- 685 Okunma
- 0 Yorum
- 0 Beğeni
NİYE...
İsmail (a.s) peygamber; teslimiyette tereddüt etmediğinde… Babasının işini kolaylaştırdığında… Sadakatin doruğa çıktığını görmemiş miydik?
Öyleyse;
Verdiğimiz sözleri unutmak ve tutmamak da niye?
Hacer annemiz çölde yalnız kaldığında… Yavrusu için köşe bucak su aradığında… Anne şefkatinin neler yaptırabileceğini anlamamış mıydık?
Öyleyse;
Evlatlar arasında ayırım yapmak… Bazen öz evlada bile mesafeli davranmak da niye ?

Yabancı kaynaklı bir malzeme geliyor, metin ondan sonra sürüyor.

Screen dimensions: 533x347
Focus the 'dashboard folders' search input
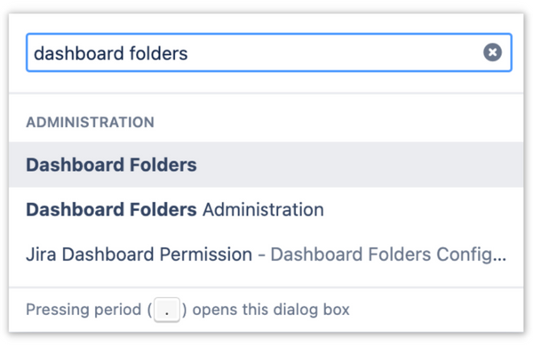(269, 52)
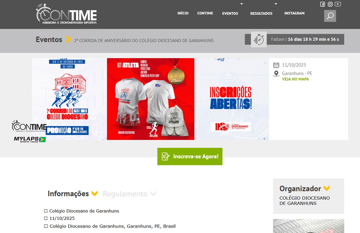This screenshot has width=360, height=233.
Task: Click the map pin location icon
Action: point(276,74)
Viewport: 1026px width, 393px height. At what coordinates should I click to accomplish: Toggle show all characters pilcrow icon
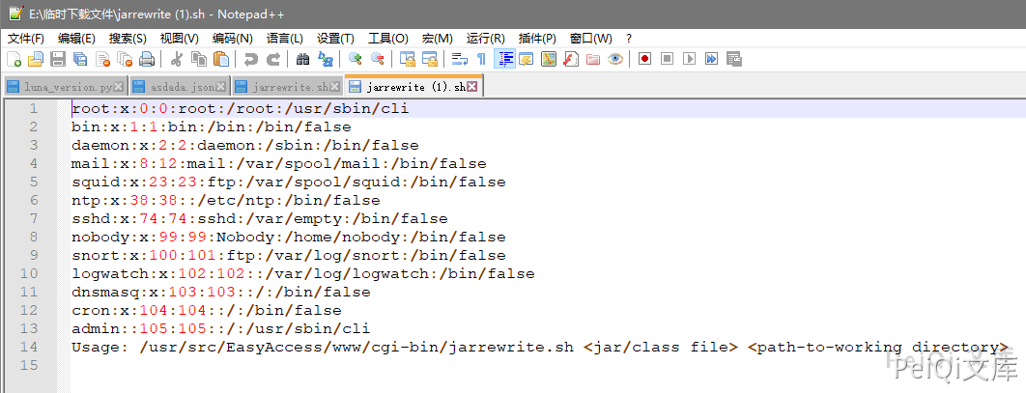[x=481, y=59]
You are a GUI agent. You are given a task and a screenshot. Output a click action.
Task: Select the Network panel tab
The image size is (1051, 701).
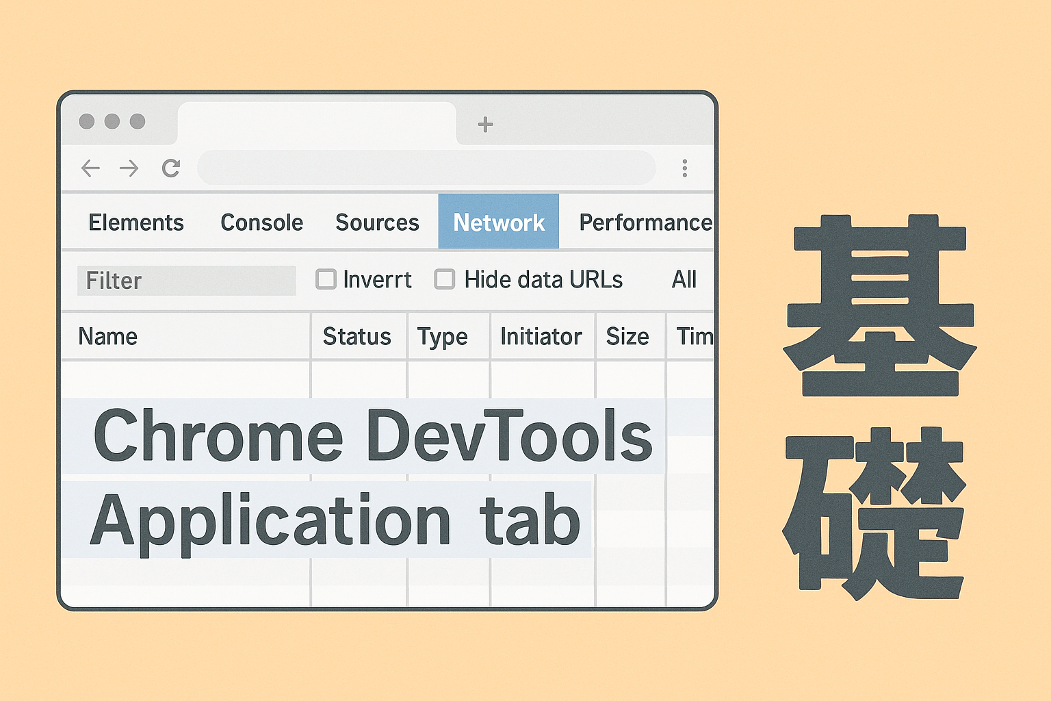[x=498, y=222]
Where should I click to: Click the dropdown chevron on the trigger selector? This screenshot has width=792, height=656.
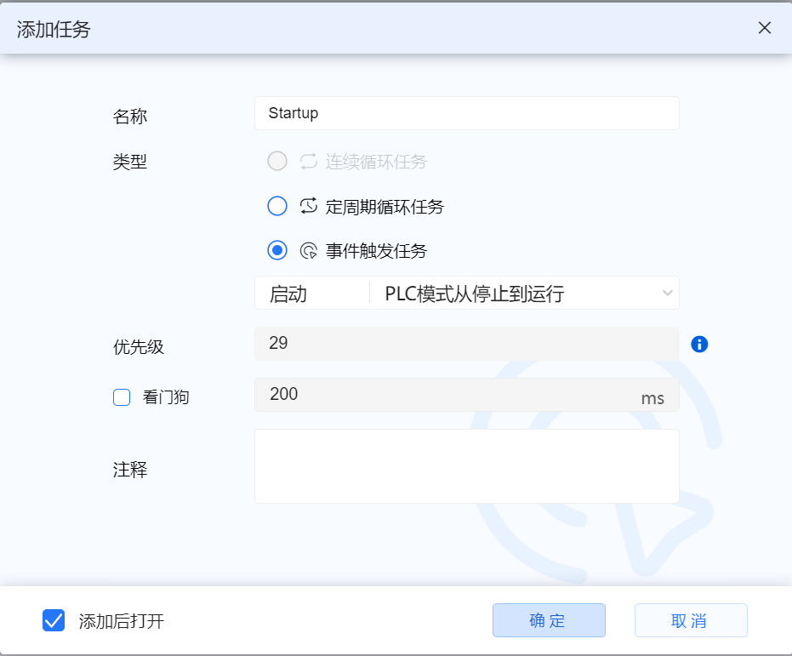tap(667, 292)
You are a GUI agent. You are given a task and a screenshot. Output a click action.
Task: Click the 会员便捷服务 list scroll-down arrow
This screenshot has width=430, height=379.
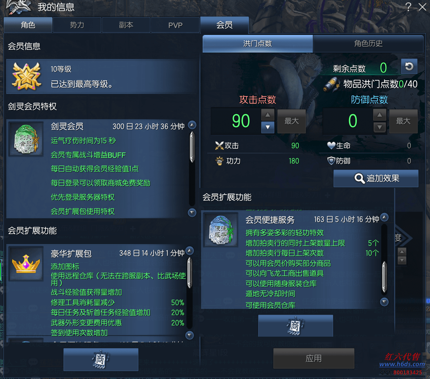coord(384,302)
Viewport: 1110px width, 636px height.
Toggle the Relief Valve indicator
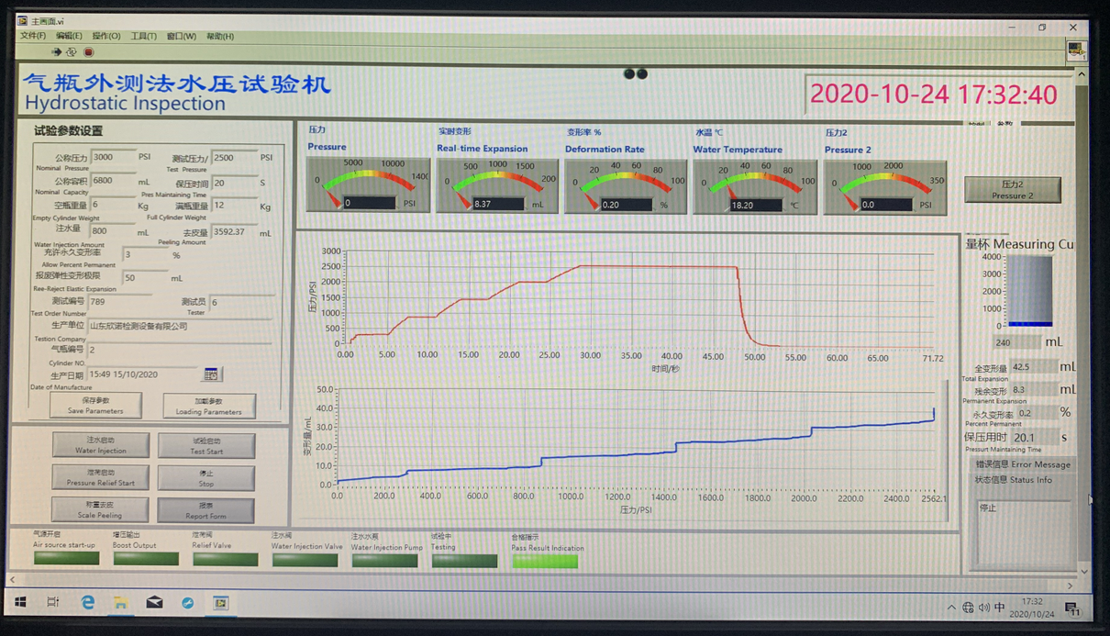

Hz Ebubekir(r.a): “Senin inandığın Muhammed, kendisine vahiy geldiğini söylüyor.” Denildiğinde: “O ne söylüyorsa doğrudur.” Deyip, tereddütsüz iman ettiğinde…Doğruluğun ve sadakatin karşılıksız kalmayacağını anlamamış mıydık?
Öyleyse;
İşimize gelenlerin, işimizi görecek kadarına sarılmak da niye?
Hz Ömer(r.a); bir hışım ve öfkeyle inananların üzerine giderken… Duyduğu ayetlerin; “gönül bahçesini yeşertmesiyle…” Hak ile batılı ayırt ettiğinde… “Kulak vermeden doğruların anlaşılamayacağını” fark etmemiş miydik?
Öyleyse;
Hak’tan yüz çevirmek… Davetlere kulak tıkamak…. Anlamamakta ısrar etmek de niye?
Hz Osman(r.a); sahip olduğu yüksek ahlakla… Dünyalık her şeyini “hak dava uğruna” harcayıp… Hak etmediği şekilde ve beklemediği kişilerce şehit edildiğinde… Nifak tohumlarının atıldığını fark etmemiş miydik?
Öyleyse;
Tek doğru yol olan İslamiyet’in; “ orasından burasından çekmek… İşimize geldiği gibi yorumlar yapmak” da niye?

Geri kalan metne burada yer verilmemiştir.